Amory is a city in Monroe County, Mississippi. The population was 7,316 at the 2010 census. Located in the northeastern part of the state near the Alabama border, it was founded in 1887 as a railroad town by the Kansas City, Memphis and Birmingham Railroad. As a result, Cotton Gin Port, along the Tombigbee River to the east, was abandoned as businesses and people moved for railroad access.

History
Amory was founded as a planned railroad town. The Kansas City, Memphis & Birmingham Railroad was expanding in the South and needed a midpoint between Memphis, Tennessee, and Birmingham, Alabama, to service their locomotives. They laid out the new town of Amory, Mississippi, near the Alabama border, in 1887.

Believing railroad access to be critical, people from nearby Cotton Gin Port, about 1.5 miles away and located along the Tombigbee River, abandoned their town and moved to Amory. All that remains of the former Cotton Gin Port are the ruins of buildings and an old cemetery.

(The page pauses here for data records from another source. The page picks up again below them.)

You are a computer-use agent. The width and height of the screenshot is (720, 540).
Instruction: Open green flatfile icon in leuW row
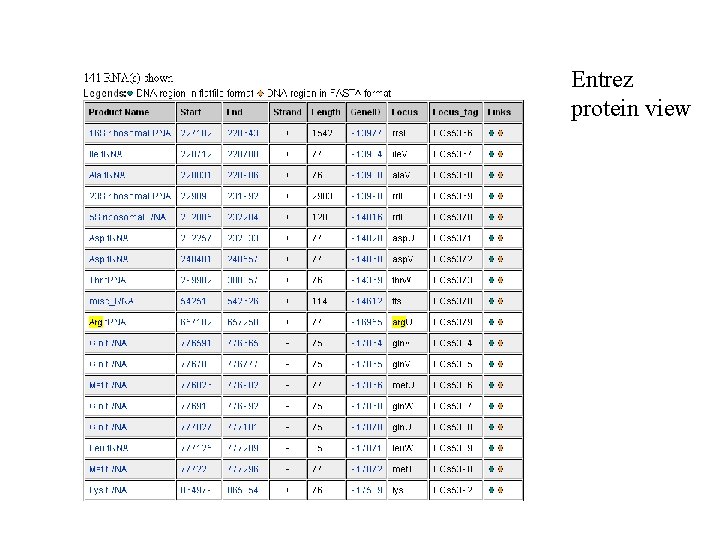(x=491, y=448)
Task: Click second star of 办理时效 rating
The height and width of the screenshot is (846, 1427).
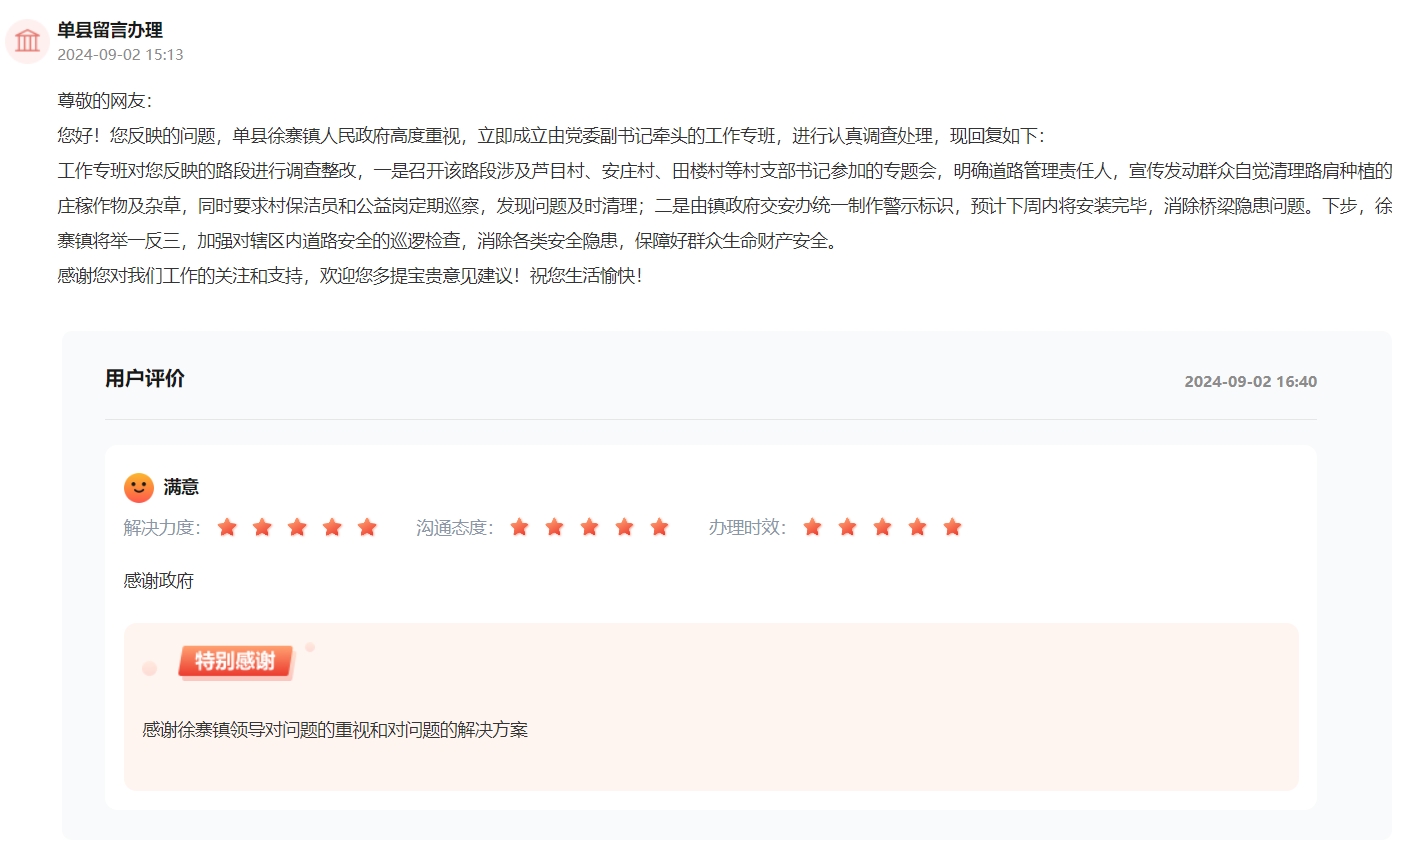Action: (847, 527)
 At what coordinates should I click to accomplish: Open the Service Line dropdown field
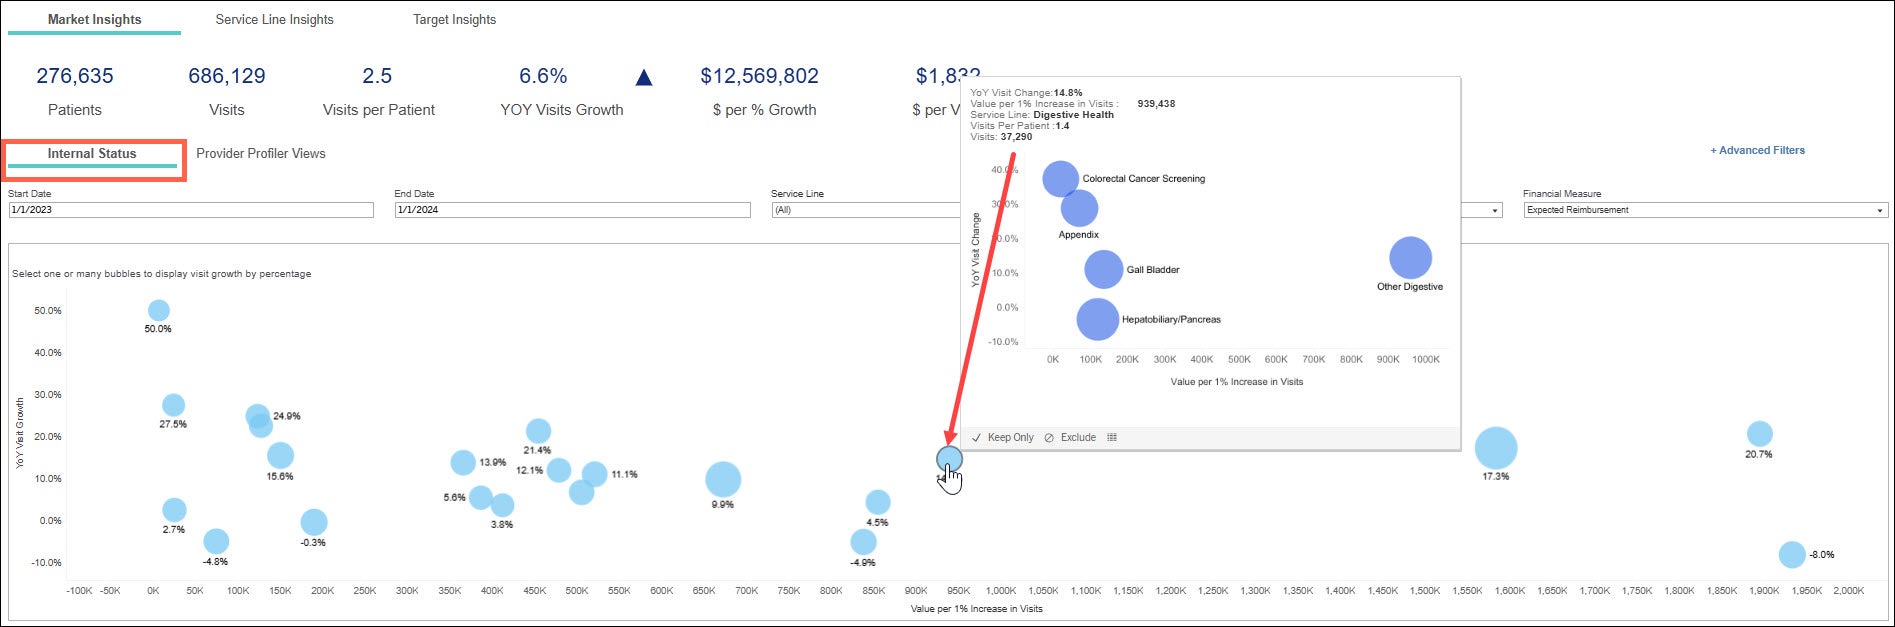click(x=864, y=210)
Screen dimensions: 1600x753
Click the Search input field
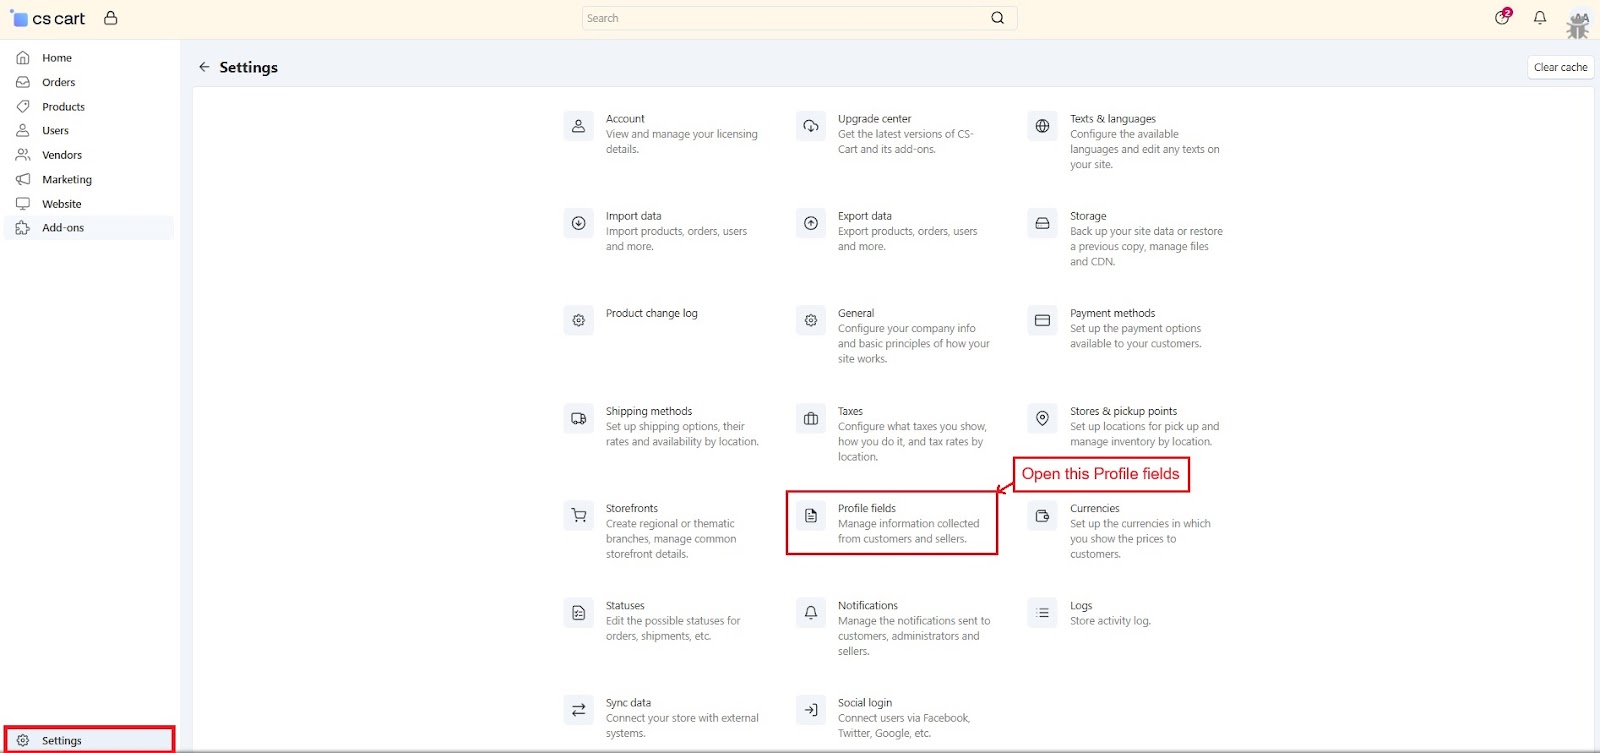(x=785, y=18)
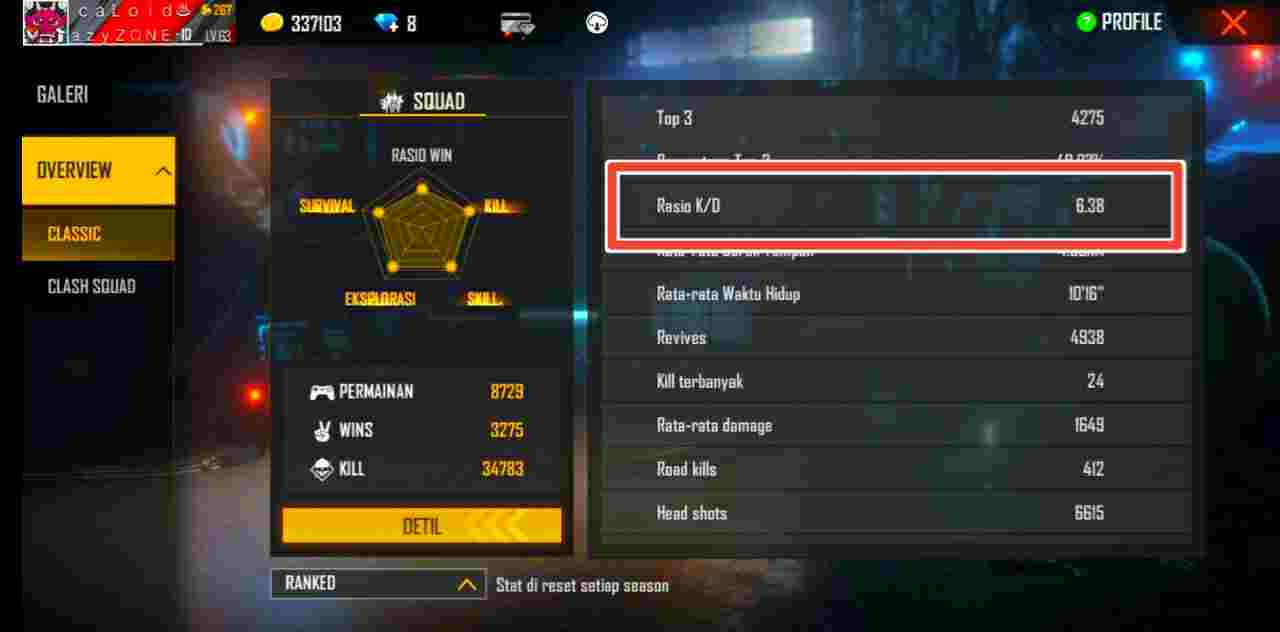Tap the round headset icon in the top bar
The width and height of the screenshot is (1280, 632).
pyautogui.click(x=597, y=22)
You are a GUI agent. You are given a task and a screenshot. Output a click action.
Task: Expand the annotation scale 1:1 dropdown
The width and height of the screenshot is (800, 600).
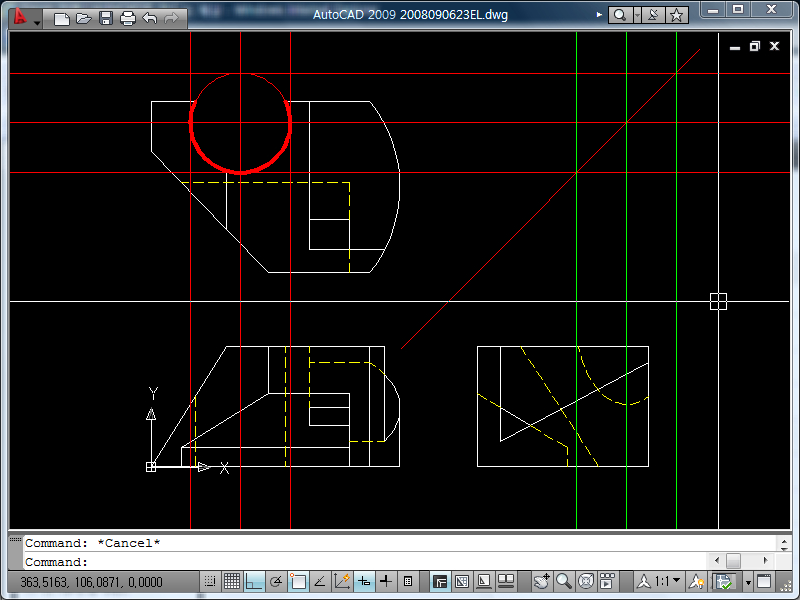pyautogui.click(x=677, y=581)
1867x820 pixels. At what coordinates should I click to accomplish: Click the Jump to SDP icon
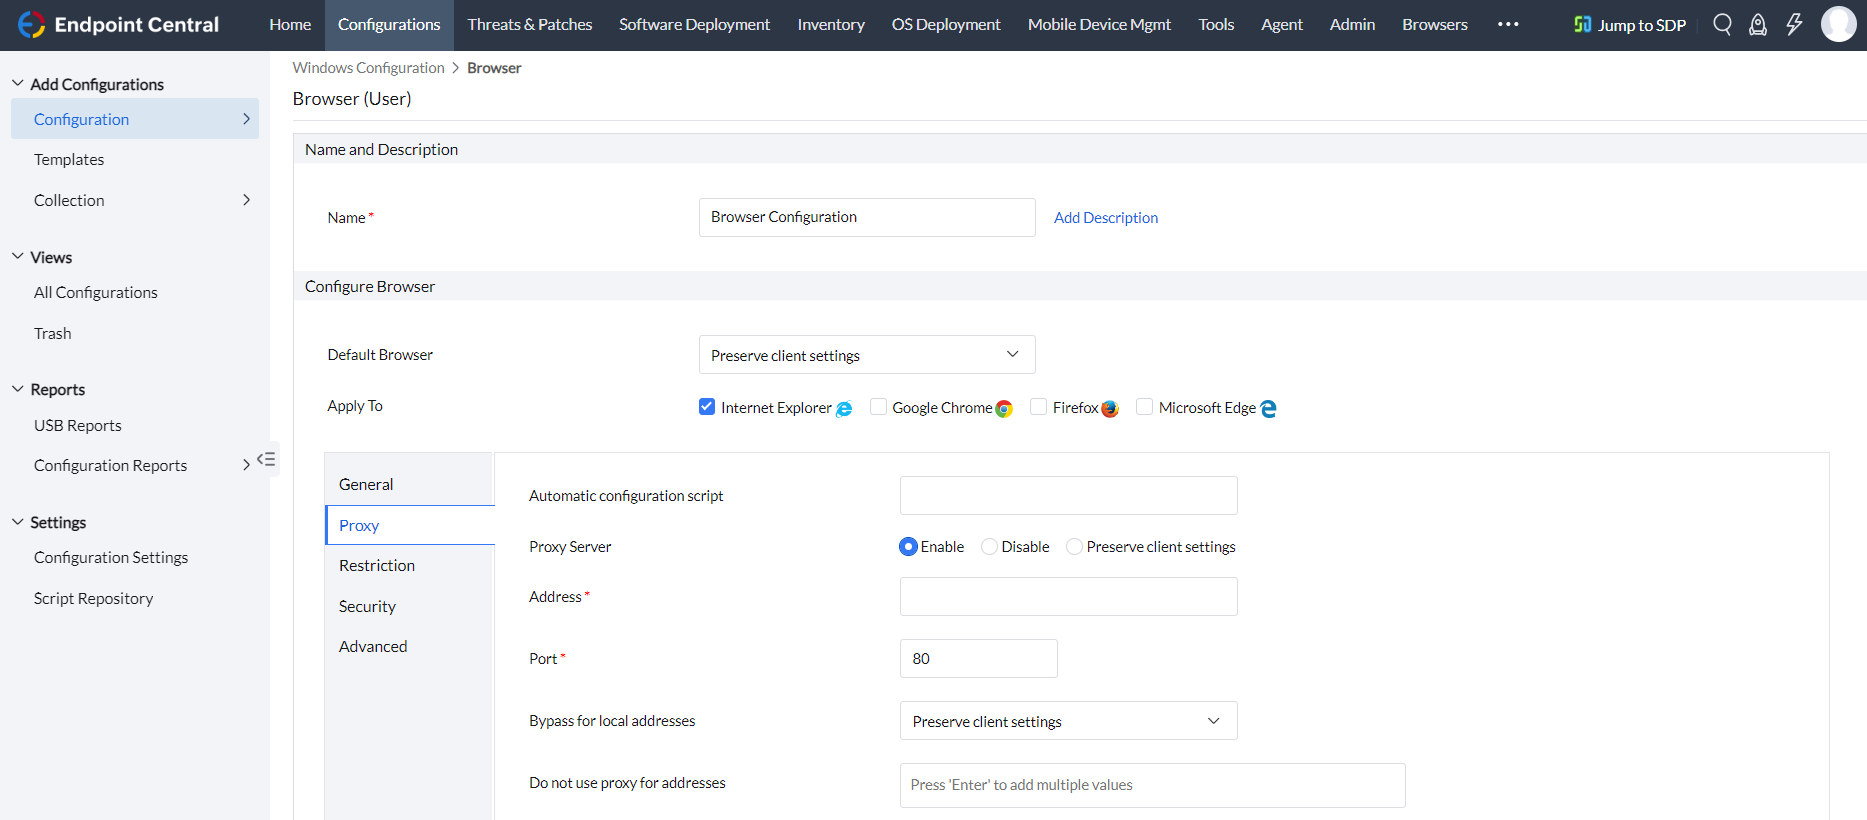pyautogui.click(x=1582, y=24)
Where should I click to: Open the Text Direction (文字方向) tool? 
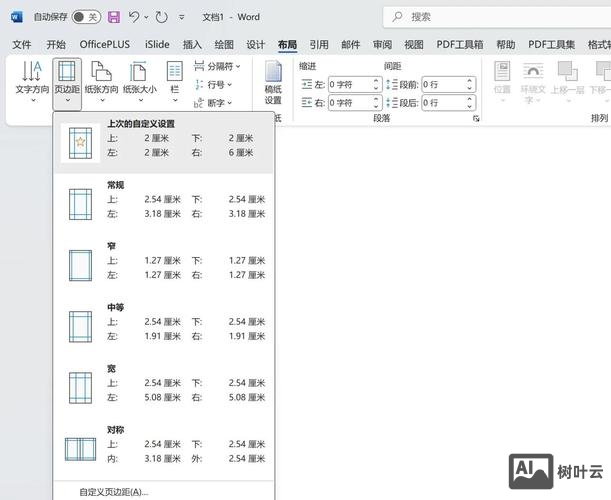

Two field recordings were made at Monroe County Training School in Amory.

Geography
According to the United States Census Bureau, the city has a total area of , of which  is land and  (6.37%) is water.

Demographics

2020 census

As of the 2020 United States Census, there were 6,666 people, 2,900 households, and 1,666 families residing in the city.

2010 census
As of the 2010 United States Census, there were 7,316 people living in the city. 69.5% were White, 29.0% African American, 0.2% Native American, 0.2% Asian, 0.3% from some other race and 0.7% of two or more races. 1.4% were Hispanic or Latino of any race.

2000 census
As of the census of 2000, there were 6,956 people, 2,876 households, and 1,903 families living in the city. The population density was 927.2 people per square mile (358.1/km2). There were 3,147 housing units at an average density of 419.5 per square mile (162.0/km2). The racial makeup of the city was 69.85% White, 29.18% African American, 0.12% Native American, 0.06% Asian, 0.16% from other races, and 0.63% from two or more races. Hispanic or Latino of any race were 0.79% of the population.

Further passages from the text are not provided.